All employees of Maharashtra State Electricity Board v. State of Maharashtra
2012-01-05
A.P.BHANGALE, P.B.MAJMUDAR
body2012
DigiLaw.ai
Judgment P.b. Majmudar, J. 1. Since common point is involved in both these petitions, they are disposed of by this common judgment. 2. By way of these petitions, the petitioners have challenged the orders issued by the respondent board whereby transport assistance allowance, which was initially granted to the petitioners, was withdrawn and consequently, recovery of the amount already paid towards the same was directed to be effected. 3. Transport assistance allowance, which was nominal amount of rs.25/- or so per month, was initially given to the petitioners. By an order dated 14/6/1995, the respondent board decided to withdraw the said benefit on the ground that the koradi and khaparkheda areas do not fall under urban agglomeration of municipal corporation, nagpur and, therefore, transport assistance allowance paid to the petitioners should be recovered. 4. During the course of hearing, shri mohgaonkar, learned counsel for the respondents, submitted that since areas in question do not fall under urban agglomeration of municipal corporation, nagpur, the transport assistance allowance could not have been given to the petitioners and, therefore, decision was taken by the respondent board to withdraw the same. Shri joshi, learned counsel for the petitioners, is not in a position to point out how the impugned decision of the respondent board is wrong or illegal in any manner. 5. On the basis of a rational policy, it was decided by the respondent board to discontinue the said allowance, which cannot be said to be part and parcel of the wages or salaries paid to the petitioners. If a particular allowance given to the employees in certain circumstances is withdrawn, such decision cannot be said to be arbitrary, discriminatory or violative of article 14 of the constitution of india. So far as the decision of the respondent board discontinuing the said allowance is concerned, we do not find any illegality in the same and, therefore, the prayer of the petitioners in this regard is required to be rejected. It is pointed out by the learned counsel for the respondents that since 1995, the said allowance is not paid to the petitioners and in the meanwhile, most of the petitioners have either retired or died. Otherwise also, prayer to continue the said benefit has become academic in view of the fact that most of the petitioners have either retired or died.

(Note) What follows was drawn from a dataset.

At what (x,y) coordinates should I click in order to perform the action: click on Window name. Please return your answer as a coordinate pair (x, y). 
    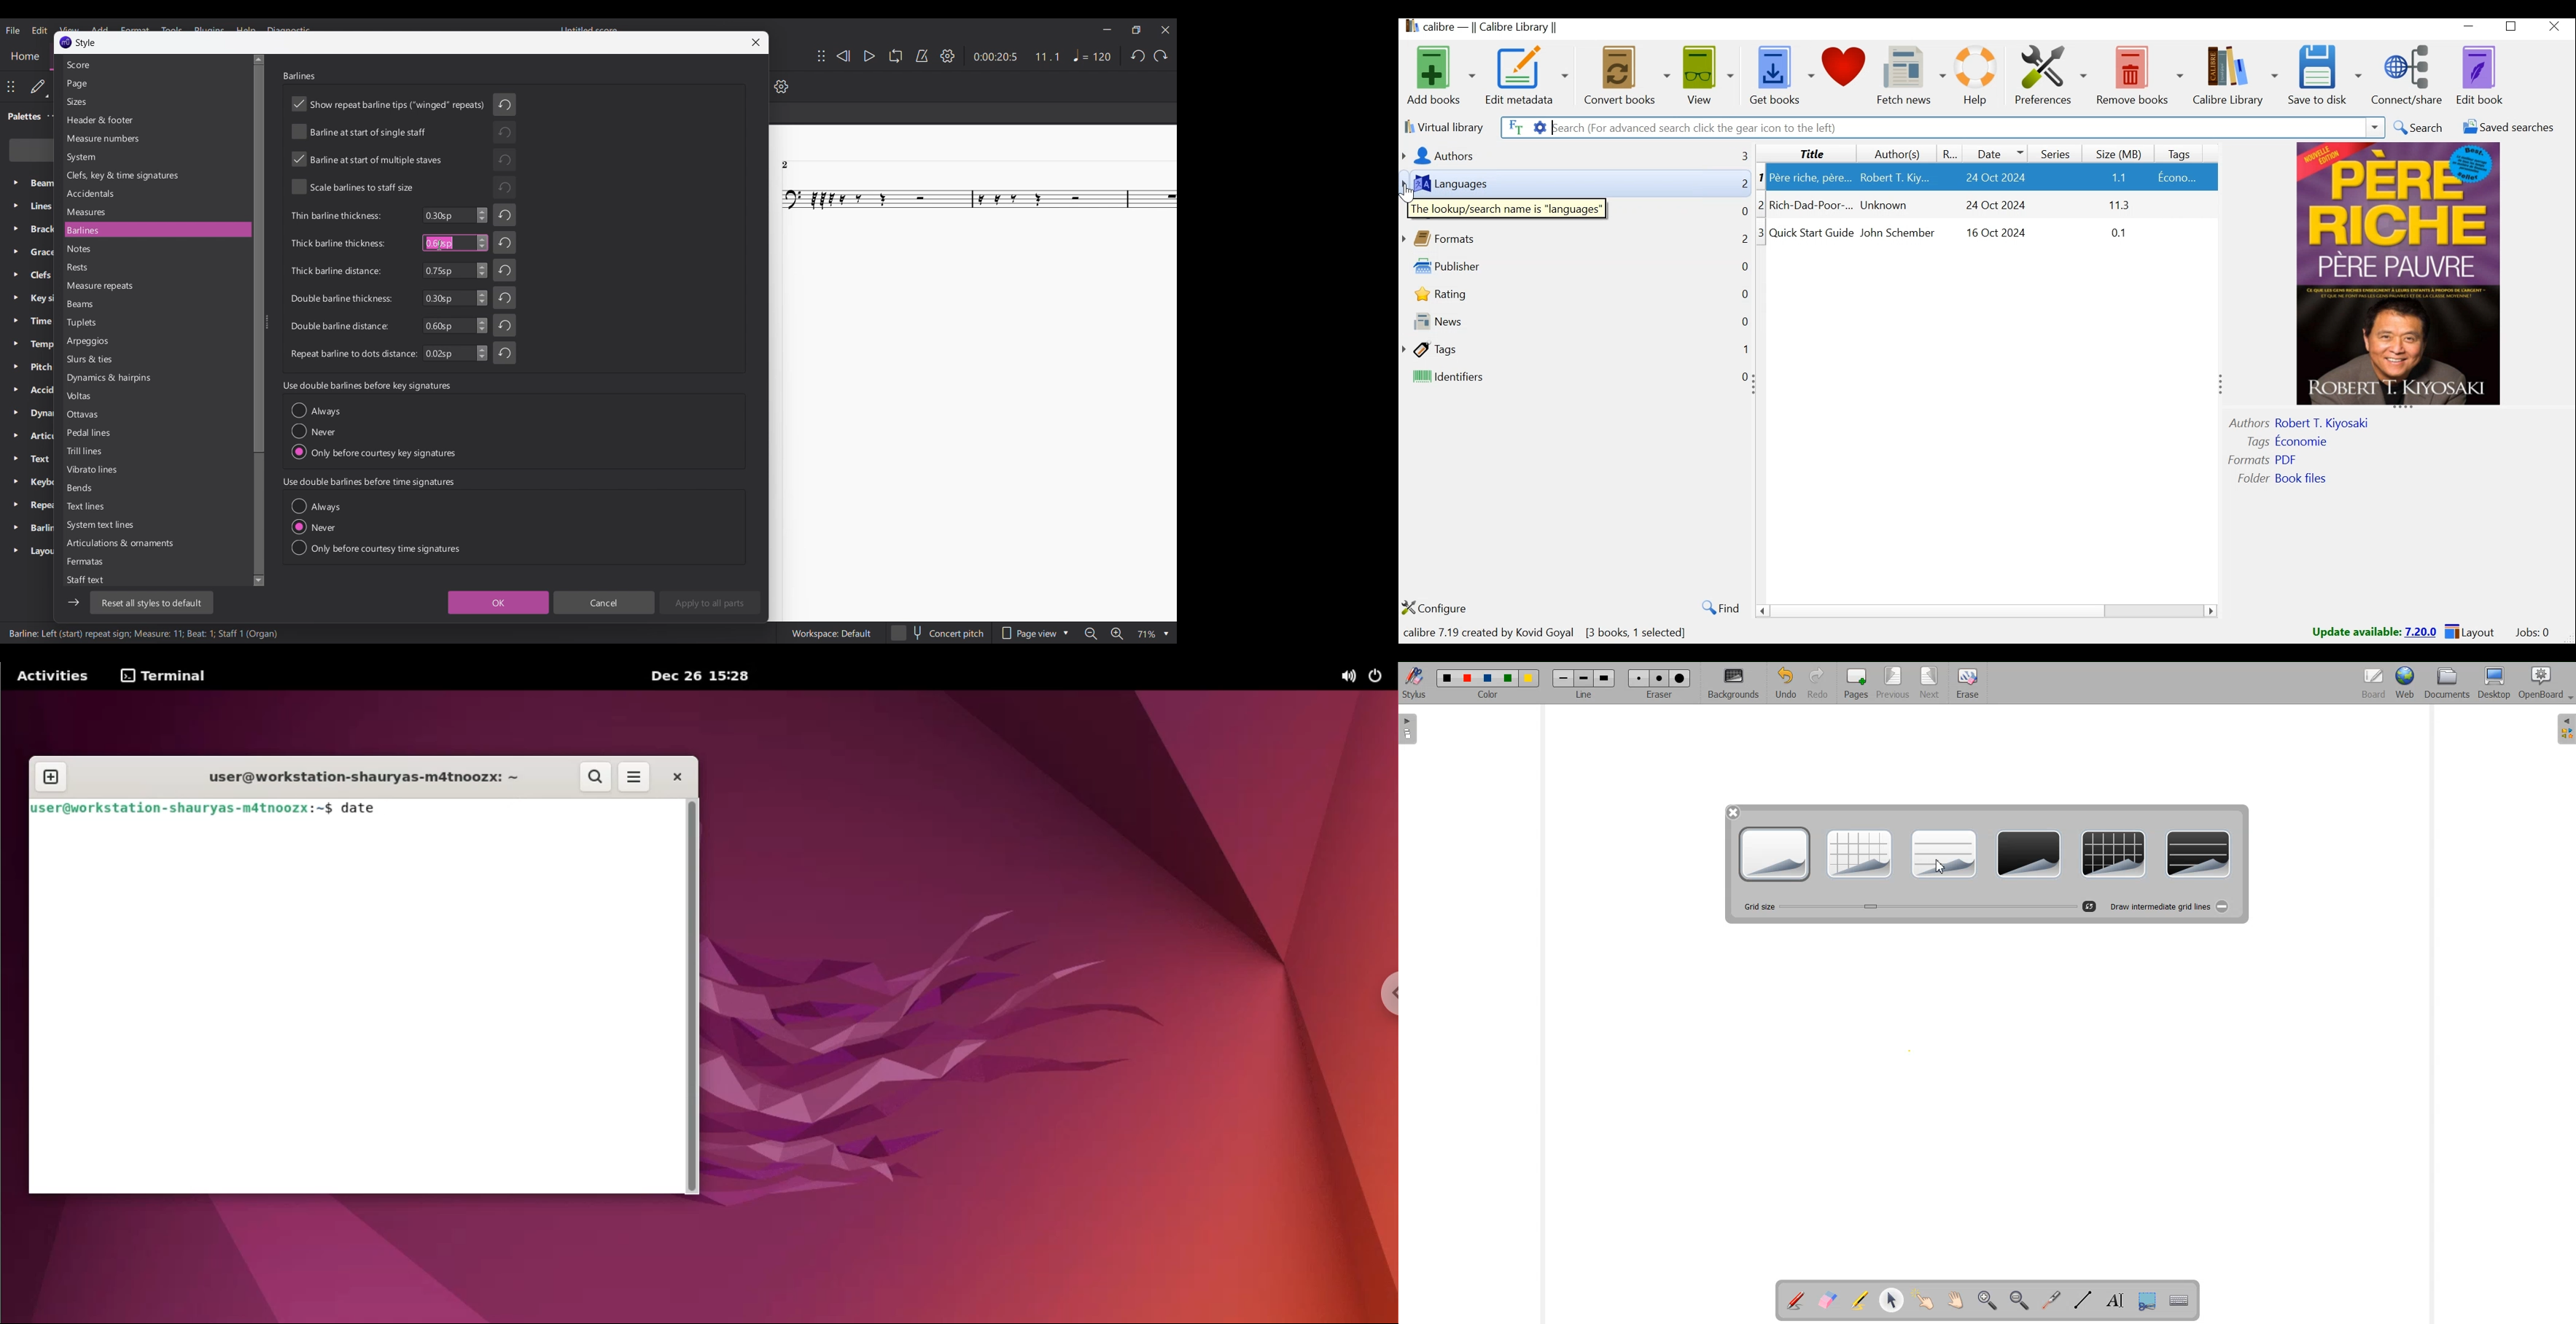
    Looking at the image, I should click on (86, 42).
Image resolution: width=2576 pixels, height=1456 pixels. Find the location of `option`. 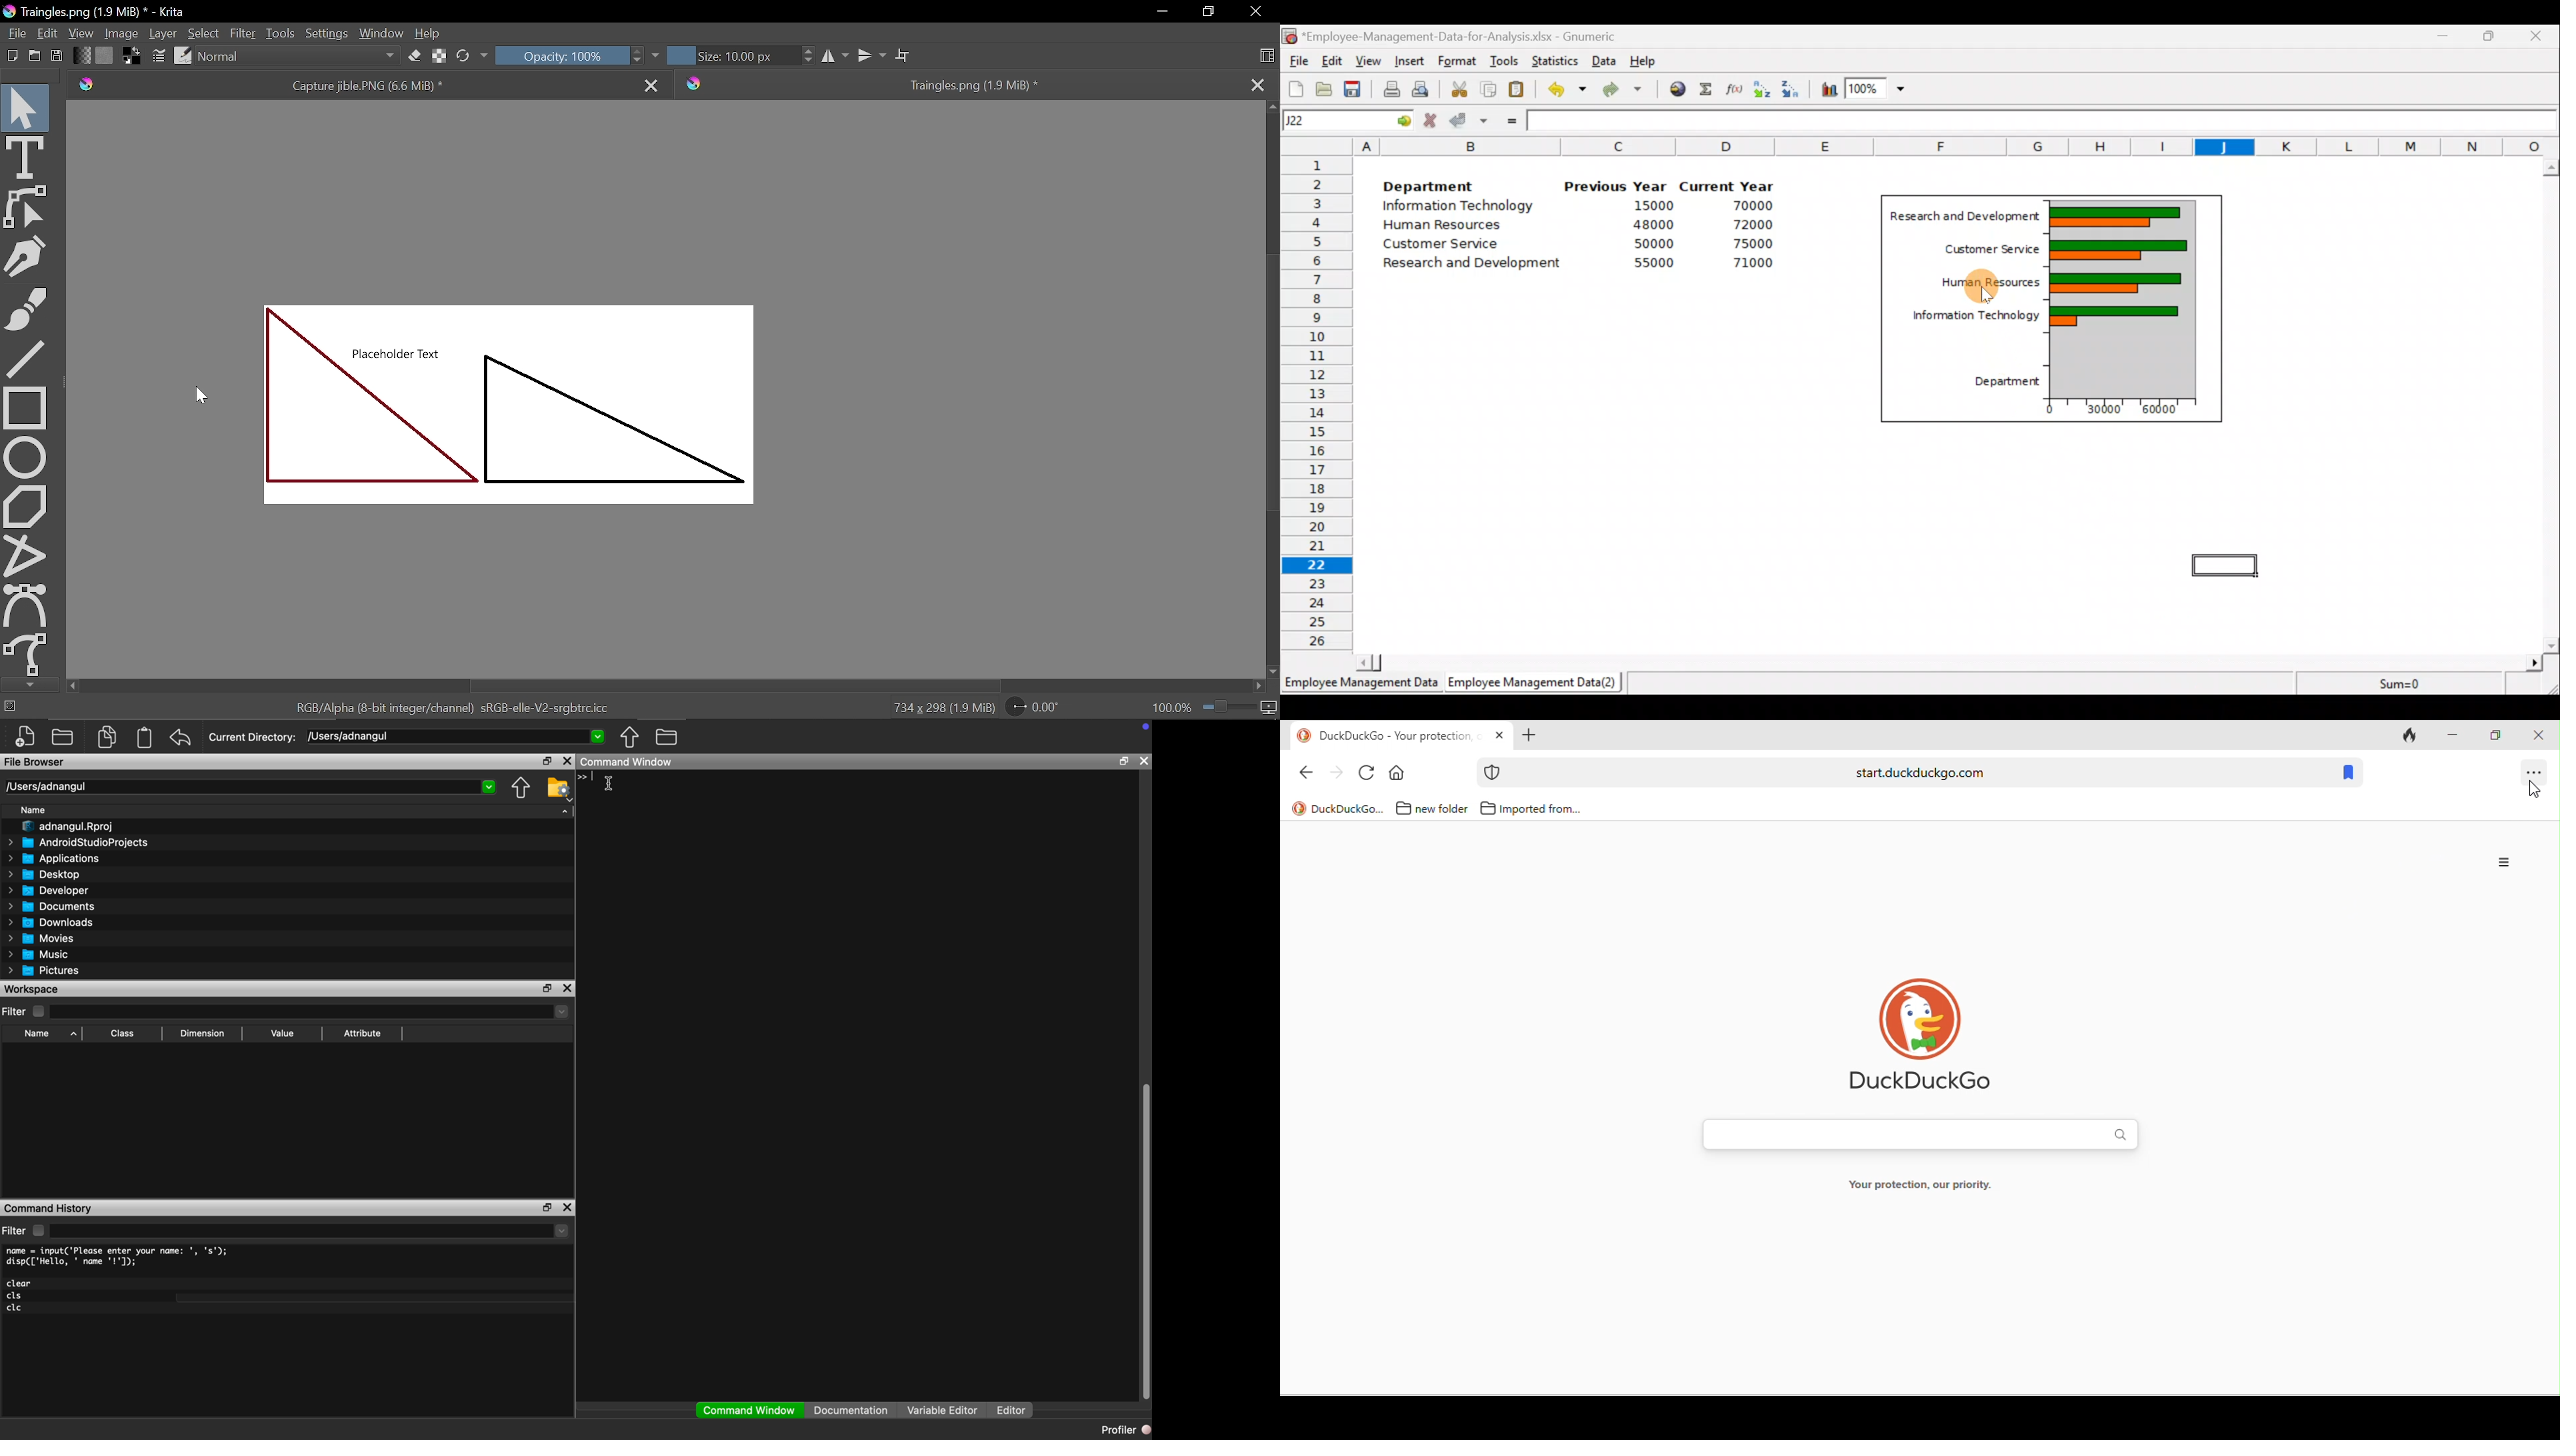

Otherwise also, prayer to continue the said benefit has become academic in view of the fact that most of the petitioners have either retired or died. So far as the second prayer of the petitioners regarding quashing of recovery of the amount is concerned, it is required to be noted that the amount was paid to the petitioners as per the policy of the respondent board prevalent at that time. It is not the case where in a fraudulent manner, the petitioners had obtained the benefit of transport assistance allowance. In view of the same, the action of recovery is not justified and, therefore, so far as the impugned order to recover the said amount is concerned, the same is set aside. Thus, both the petitions partly succeed to the extent of recovery of amount in question. 6. rule is accordingly made absolute in the aforesaid terms. no order as to costs.